最开始保存了一系列options传入的方法等，这些内容我们在上一篇文章中提到过，

这里就不多说了。接着定义了一些变量和内部方法。

然后是一个很长很长的函数调用parseHTML，对整个模板的解析，都是在这里进行的。

我们来看parseHTML的实现。

export function parseHTML (html, options) {

  const stack = []

  const expectHTML = options.expectHTML

  const isUnaryTag = options.isUnaryTag || no

  const canBeLeftOpenTag = options.canBeLeftOpenTag || no

  let index = 0

  let last, lastTag

  while (html) {

    ...

  }

  // Clean up any remaining tags

  parseEndTag()

  function advance (n) {

    ...

  }

  function parseStartTag () {

    ...

  }

  function handleStartTag (match) {

    ...

  }

  function parseEndTag (tagName, start, end) {

    ...

  }

}

刚开始也是先定义一堆变量，然后开始了一个大循环。
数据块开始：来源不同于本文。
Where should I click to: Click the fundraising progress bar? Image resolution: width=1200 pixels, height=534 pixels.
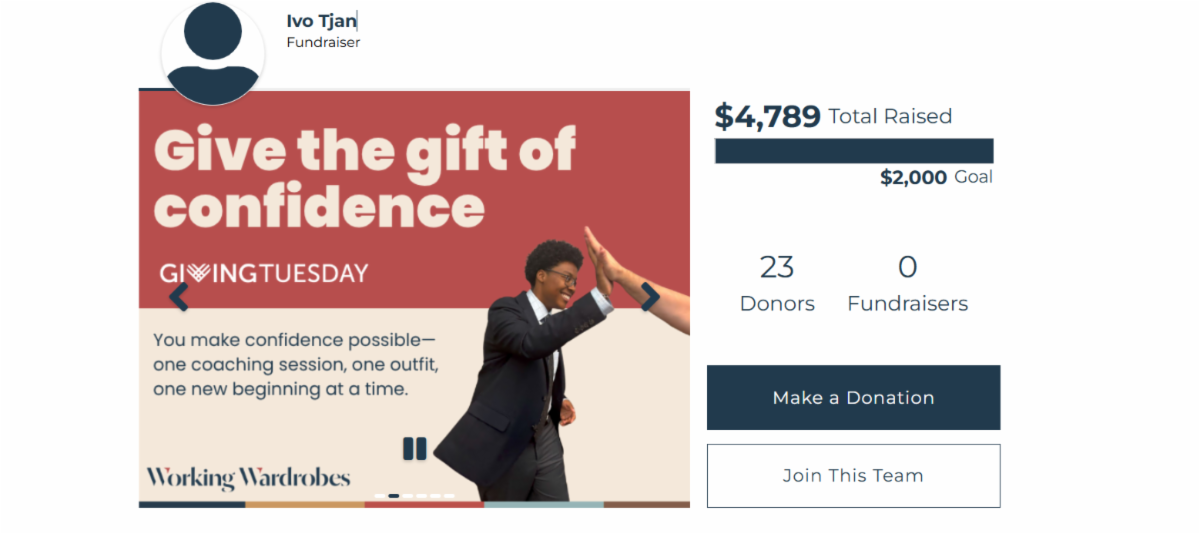(854, 151)
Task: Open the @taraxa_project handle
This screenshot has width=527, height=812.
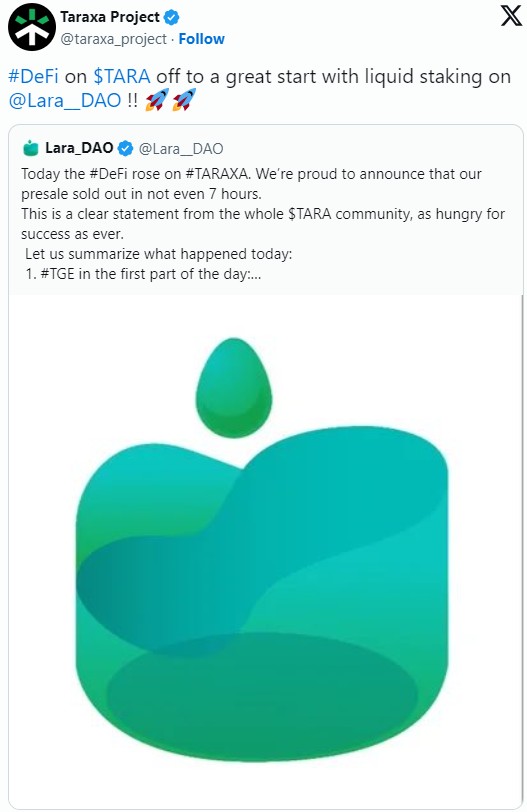Action: (113, 39)
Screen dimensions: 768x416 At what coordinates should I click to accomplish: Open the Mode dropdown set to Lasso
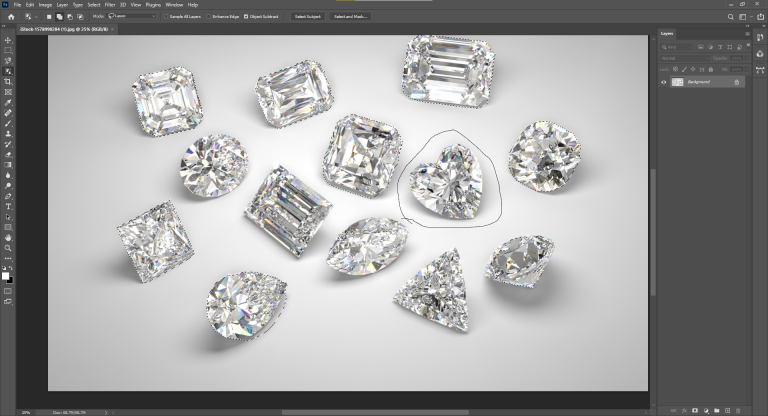tap(134, 17)
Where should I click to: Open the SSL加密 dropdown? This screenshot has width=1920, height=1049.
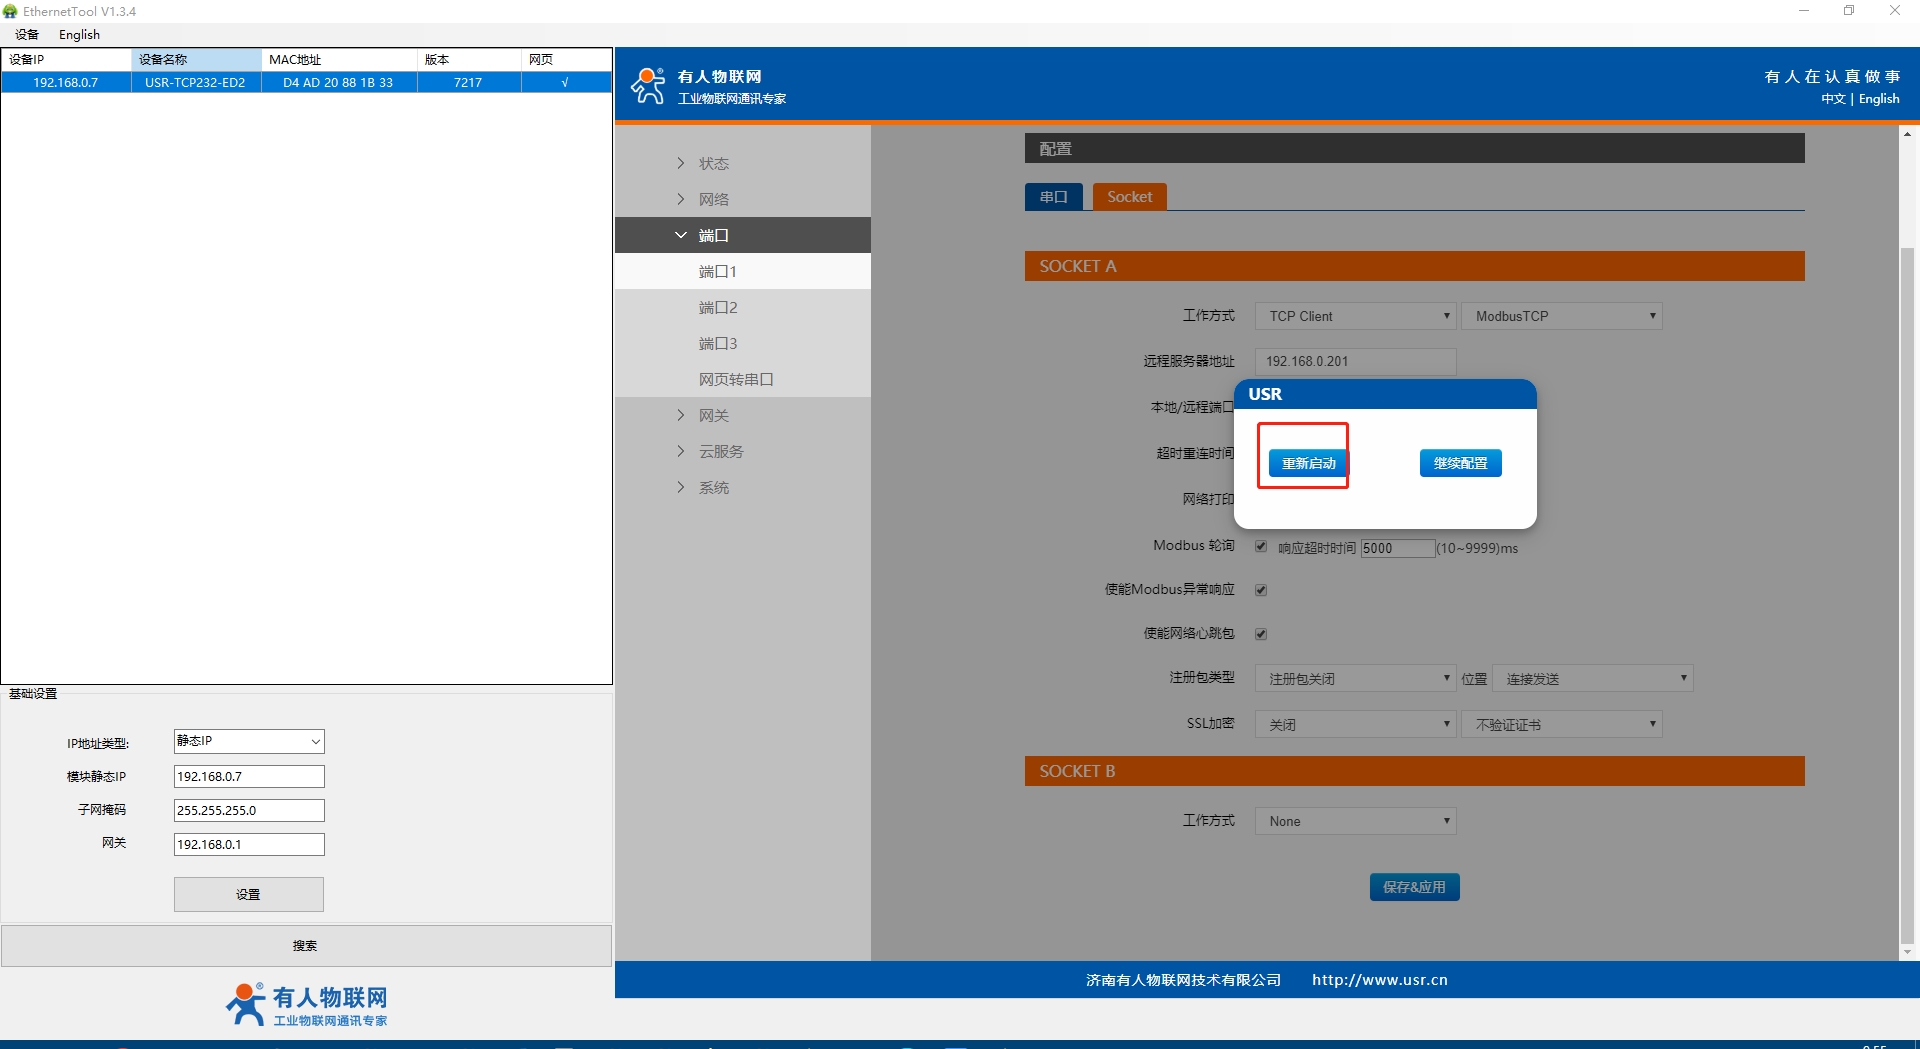pos(1355,724)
Let us go!

round one

第一次循环html就是我们的模板，last用于保存还没有解析的模板部分。

lastTag为undefined，所以!lastTag为true。textEnd = html.indexOf('<')为0。

里面大量用到了advance方法，先说一下它是干啥的。

  function advance (n) {

    index += n

    html = html.substring(n)

  }

它只是把html从n位置开始截取，并且记录索引index的位置。

// 过滤掉注释，doctype等

// Comment:

if (comment.test(html)) {

  const commentEnd = html.indexOf('-->')

  if (commentEnd >= 0) {

    advance(commentEnd + 3)

    continue

  }

}

首先过滤注释的内容。

// http://en.wikipedia.org/wiki/Conditional_comment#Downlevel-revealed_conditional_comment

if (conditionalComment.test(html)) {

  const conditionalEnd = html.indexOf(']>')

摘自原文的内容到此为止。